EXTRACT PROVIDED.
Reducing the risk of sexual assault on college campuses depends on students having a strong role in prevention and awareness programs, according to presenters at the Annual Meeting session, “Building a Safer Campus: Addressing Campus Sexual Assault Prevention Through a Public Health Lens.”

During the session, presenters from five state teams of the Campus Sexual Assault Action Planning Program highlighted their efforts to make their campuses safer. The program, developed by APHA in partnership with the Centers for Disease Control and Prevention, aims to build the capacity of public health workers to address campus sexual assault with a focus on primary prevention and partners with university stakeholders to create, implement and evaluate strategies.

Sexual Assault Matters“We’re not leaving anyone out — we’re closing all the gaps on campus as best as we can,” said Jasmine Taylor, program coordinator for Zero Tolerance for Violence Against Women at Tougaloo College in Mississippi. Taylor explained the program’s goal of allowing students an open floor to express their trauma. The program encourages self-care, supports mental health and involves student leaders in all aspects of their program. 

Presenters also emphasized developing a relatable educational curriculum. 

“When students feel seen and represented in the content, students just engage more with the content itself,” said presenter Sven Rundman, assistant director of prevention education at the University of California-Santa Barbara. Their program equipped student leaders with resources from educational workshops to pass on to their respective campus organizations. 

At California State University-Fullerton, organizers focused on campus fraternities by implementing the ‘BRO Code’ program, which was designed to facilitate a “culture shift in these hyper-masculine spaces,” explained Alisa Flowers, director of the university’s WoMen's and Adult Reentry Center. BRO Code members held events with local organizations and focused on preventing sexual assault through bystander intervention efforts.

Overall, institutions participating in the APHA-CDC program found that students felt most seen when they interacted directly with local organizations and peers. 

“We have found that the peer-to-peer aspect of it was the most important to breaking the social norms,” said Jessica Roueche, coordinator of the Student Involvement & Leadership Program at Utah State University. “Social connectedness is important.”

SUPPLIED DATA.
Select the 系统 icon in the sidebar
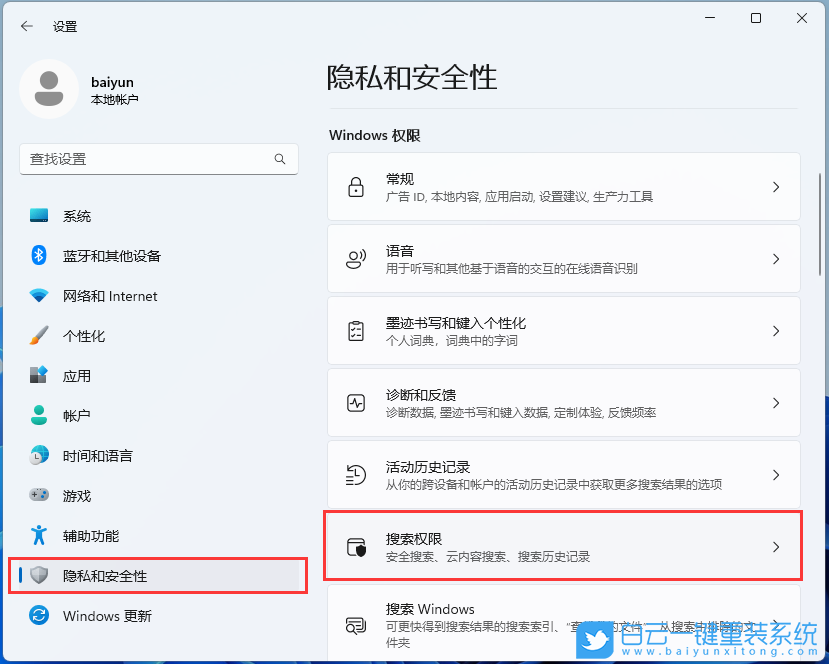Image resolution: width=829 pixels, height=664 pixels. point(38,215)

REQUIRED ACTIONS.
1 - Repeat the campus sexual assault article word for word, starting with "During the session, presenters" and going on through "and evaluate strategies.".
2 - In the article on campus sexual assault prevention, what program did California State University-Fullerton use with campus fraternities?

ANSWERS PROVIDED.
1 -
During the session, presenters from five state teams of the Campus Sexual Assault Action Planning Program highlighted their efforts to make their campuses safer. The program, developed by APHA in partnership with the Centers for Disease Control and Prevention, aims to build the capacity of public health workers to address campus sexual assault with a focus on primary prevention and partners with university stakeholders to create, implement and evaluate strategies.

2 - The 'BRO Code' program.